What is required: Every entry must be printed again exactly, with nothing left out.

Dataset entries:

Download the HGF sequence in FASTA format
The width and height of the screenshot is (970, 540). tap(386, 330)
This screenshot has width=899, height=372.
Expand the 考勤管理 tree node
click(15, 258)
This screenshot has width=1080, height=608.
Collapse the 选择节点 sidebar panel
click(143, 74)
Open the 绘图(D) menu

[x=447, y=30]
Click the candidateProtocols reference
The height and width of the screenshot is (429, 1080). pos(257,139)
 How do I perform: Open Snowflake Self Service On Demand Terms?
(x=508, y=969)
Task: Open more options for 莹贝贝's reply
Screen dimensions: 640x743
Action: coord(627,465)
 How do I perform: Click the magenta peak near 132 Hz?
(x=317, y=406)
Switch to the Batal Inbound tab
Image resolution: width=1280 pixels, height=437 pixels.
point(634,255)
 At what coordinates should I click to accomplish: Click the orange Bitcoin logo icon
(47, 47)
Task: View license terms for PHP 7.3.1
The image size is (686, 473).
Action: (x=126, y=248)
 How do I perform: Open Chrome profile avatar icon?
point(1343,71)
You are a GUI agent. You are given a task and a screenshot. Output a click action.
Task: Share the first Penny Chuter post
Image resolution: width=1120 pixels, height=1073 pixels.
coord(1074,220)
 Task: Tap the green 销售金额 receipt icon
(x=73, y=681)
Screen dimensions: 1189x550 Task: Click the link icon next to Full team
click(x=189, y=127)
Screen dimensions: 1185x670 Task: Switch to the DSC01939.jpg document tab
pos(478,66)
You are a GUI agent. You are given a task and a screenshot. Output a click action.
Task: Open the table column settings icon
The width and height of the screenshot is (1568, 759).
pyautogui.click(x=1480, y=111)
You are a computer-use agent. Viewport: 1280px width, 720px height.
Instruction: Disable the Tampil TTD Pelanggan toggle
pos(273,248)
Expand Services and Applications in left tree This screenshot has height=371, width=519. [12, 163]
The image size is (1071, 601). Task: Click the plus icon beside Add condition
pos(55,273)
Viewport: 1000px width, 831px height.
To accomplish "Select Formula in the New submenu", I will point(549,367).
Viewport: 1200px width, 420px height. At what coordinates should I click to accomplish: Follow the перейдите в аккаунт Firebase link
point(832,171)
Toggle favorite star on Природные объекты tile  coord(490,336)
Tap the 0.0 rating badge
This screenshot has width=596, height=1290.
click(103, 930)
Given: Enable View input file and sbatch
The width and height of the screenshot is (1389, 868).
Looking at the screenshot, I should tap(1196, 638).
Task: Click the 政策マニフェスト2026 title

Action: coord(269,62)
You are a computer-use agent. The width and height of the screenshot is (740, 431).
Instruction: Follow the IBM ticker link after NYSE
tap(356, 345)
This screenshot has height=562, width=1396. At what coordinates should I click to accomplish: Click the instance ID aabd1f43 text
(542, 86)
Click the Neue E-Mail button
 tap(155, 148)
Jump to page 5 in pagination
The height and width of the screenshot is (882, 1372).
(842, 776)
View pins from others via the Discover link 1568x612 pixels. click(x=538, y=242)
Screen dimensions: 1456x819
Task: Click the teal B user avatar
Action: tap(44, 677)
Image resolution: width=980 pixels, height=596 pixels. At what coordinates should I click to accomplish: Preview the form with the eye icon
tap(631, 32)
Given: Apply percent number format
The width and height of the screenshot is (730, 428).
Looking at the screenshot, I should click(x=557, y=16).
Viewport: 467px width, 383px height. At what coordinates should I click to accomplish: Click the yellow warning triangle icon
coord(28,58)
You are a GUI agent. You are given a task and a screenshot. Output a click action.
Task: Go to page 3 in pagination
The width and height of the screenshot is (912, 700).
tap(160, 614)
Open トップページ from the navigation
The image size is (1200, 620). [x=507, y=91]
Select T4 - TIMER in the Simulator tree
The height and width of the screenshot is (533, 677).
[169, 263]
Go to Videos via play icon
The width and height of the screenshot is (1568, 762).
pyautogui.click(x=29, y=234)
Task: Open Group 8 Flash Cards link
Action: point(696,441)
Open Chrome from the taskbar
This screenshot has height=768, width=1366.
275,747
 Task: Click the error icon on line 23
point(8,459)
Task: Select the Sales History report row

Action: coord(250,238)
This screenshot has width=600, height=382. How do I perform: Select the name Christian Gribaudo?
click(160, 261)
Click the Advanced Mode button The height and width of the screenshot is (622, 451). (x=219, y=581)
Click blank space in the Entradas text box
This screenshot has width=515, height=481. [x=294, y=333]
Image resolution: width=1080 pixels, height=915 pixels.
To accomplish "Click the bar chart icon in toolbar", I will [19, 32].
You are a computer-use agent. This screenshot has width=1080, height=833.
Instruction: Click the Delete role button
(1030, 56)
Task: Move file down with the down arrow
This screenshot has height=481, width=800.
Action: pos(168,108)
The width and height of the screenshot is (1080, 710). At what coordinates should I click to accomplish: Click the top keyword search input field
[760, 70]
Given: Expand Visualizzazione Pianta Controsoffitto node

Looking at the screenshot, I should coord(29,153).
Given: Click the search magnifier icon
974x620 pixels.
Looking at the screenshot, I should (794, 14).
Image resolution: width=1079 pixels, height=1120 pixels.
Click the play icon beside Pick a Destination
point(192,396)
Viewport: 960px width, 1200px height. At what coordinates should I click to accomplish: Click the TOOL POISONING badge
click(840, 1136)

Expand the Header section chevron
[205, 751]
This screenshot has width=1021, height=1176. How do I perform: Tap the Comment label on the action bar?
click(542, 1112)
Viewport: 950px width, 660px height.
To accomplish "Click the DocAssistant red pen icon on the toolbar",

Solution:
Download the HGF sequence in FASTA format
The width and height of the screenshot is (970, 540). tap(386, 330)
This screenshot has width=899, height=372.
Expand the 考勤管理 tree node
click(15, 258)
This screenshot has width=1080, height=608.
Collapse the 选择节点 sidebar panel
click(143, 74)
Open the 绘图(D) menu

[x=447, y=30]
Click the candidateProtocols reference
The height and width of the screenshot is (429, 1080). pos(257,139)
 How do I perform: Open Snowflake Self Service On Demand Terms?
(x=508, y=969)
Task: Open more options for 莹贝贝's reply
Screen dimensions: 640x743
Action: coord(627,465)
 How do I perform: Click the magenta peak near 132 Hz?
(x=317, y=406)
Switch to the Batal Inbound tab
Image resolution: width=1280 pixels, height=437 pixels.
point(634,255)
 At what coordinates should I click to accomplish: Click the orange Bitcoin logo icon
(47, 47)
Task: View license terms for PHP 7.3.1
The image size is (686, 473).
Action: (x=126, y=248)
 How do I perform: Open Chrome profile avatar icon?
point(1343,71)
You are a GUI agent. You are given a task and a screenshot. Output a click action.
Task: Share the first Penny Chuter post
Image resolution: width=1120 pixels, height=1073 pixels.
coord(1074,220)
 Task: Tap the green 销售金额 receipt icon
(x=73, y=681)
Screen dimensions: 1189x550 Task: Click the link icon next to Full team
click(x=189, y=127)
Screen dimensions: 1185x670 Task: Switch to the DSC01939.jpg document tab
pos(478,66)
You are a GUI agent. You are given a task and a screenshot. Output a click action.
Task: Open the table column settings icon
The width and height of the screenshot is (1568, 759).
pyautogui.click(x=1480, y=111)
You are a computer-use agent. Viewport: 1280px width, 720px height.
Instruction: Disable the Tampil TTD Pelanggan toggle
pos(273,248)
Expand Services and Applications in left tree This screenshot has height=371, width=519. [12, 163]
The image size is (1071, 601). Task: Click the plus icon beside Add condition
pos(55,273)
Viewport: 1000px width, 831px height.
To accomplish "Select Formula in the New submenu", I will point(549,367).
Viewport: 1200px width, 420px height. At what coordinates should I click to accomplish: Follow the перейдите в аккаунт Firebase link
point(832,171)
Toggle favorite star on Природные объекты tile  coord(490,336)
Tap the 0.0 rating badge
This screenshot has width=596, height=1290.
click(103, 930)
Given: Enable View input file and sbatch
The width and height of the screenshot is (1389, 868).
Looking at the screenshot, I should tap(1196, 638).
Task: Click the 政策マニフェスト2026 title

Action: coord(269,62)
You are a computer-use agent. The width and height of the screenshot is (740, 431).
Instruction: Follow the IBM ticker link after NYSE
tap(356, 345)
This screenshot has height=562, width=1396. At what coordinates should I click to accomplish: Click the instance ID aabd1f43 text
(542, 86)
Click the Neue E-Mail button
 tap(155, 148)
Jump to page 5 in pagination
The height and width of the screenshot is (882, 1372).
(842, 776)
View pins from others via the Discover link 1568x612 pixels. click(x=538, y=242)
Screen dimensions: 1456x819
Task: Click the teal B user avatar
Action: tap(44, 677)
Image resolution: width=980 pixels, height=596 pixels. At what coordinates should I click to accomplish: Preview the form with the eye icon
tap(631, 32)
Given: Apply percent number format
The width and height of the screenshot is (730, 428).
Looking at the screenshot, I should click(x=557, y=16).
Viewport: 467px width, 383px height. At what coordinates should I click to accomplish: Click the yellow warning triangle icon
coord(28,58)
You are a GUI agent. You are given a task and a screenshot. Output a click action.
Task: Go to page 3 in pagination
The width and height of the screenshot is (912, 700).
tap(160, 614)
Open トップページ from the navigation
The image size is (1200, 620). [x=507, y=91]
Select T4 - TIMER in the Simulator tree
The height and width of the screenshot is (533, 677).
[169, 263]
Go to Videos via play icon
The width and height of the screenshot is (1568, 762).
pyautogui.click(x=29, y=234)
Task: Open Group 8 Flash Cards link
Action: point(696,441)
Open Chrome from the taskbar
This screenshot has height=768, width=1366.
275,747
 Task: Click the error icon on line 23
point(8,459)
Task: Select the Sales History report row

Action: coord(250,238)
This screenshot has width=600, height=382. How do I perform: Select the name Christian Gribaudo?
click(160, 261)
Click the Advanced Mode button The height and width of the screenshot is (622, 451). (x=219, y=581)
Click blank space in the Entradas text box
This screenshot has width=515, height=481. [x=294, y=333]
Image resolution: width=1080 pixels, height=915 pixels.
To accomplish "Click the bar chart icon in toolbar", I will [19, 32].
You are a computer-use agent. This screenshot has width=1080, height=833.
Instruction: Click the Delete role button
(1030, 56)
Task: Move file down with the down arrow
This screenshot has height=481, width=800.
Action: pos(168,108)
The width and height of the screenshot is (1080, 710). At what coordinates should I click to accomplish: Click the top keyword search input field
[760, 70]
Given: Expand Visualizzazione Pianta Controsoffitto node

Looking at the screenshot, I should coord(29,153).
Given: Click the search magnifier icon
974x620 pixels.
Looking at the screenshot, I should (794, 14).
Image resolution: width=1079 pixels, height=1120 pixels.
Click the play icon beside Pick a Destination
point(192,396)
Viewport: 960px width, 1200px height. At what coordinates should I click to accomplish: Click the TOOL POISONING badge
click(840, 1136)

Expand the Header section chevron
[205, 751]
This screenshot has width=1021, height=1176. How do I perform: Tap the Comment label on the action bar?
click(542, 1112)
Viewport: 950px width, 660px height.
To accomplish "Click the DocAssistant red pen icon on the toolbar",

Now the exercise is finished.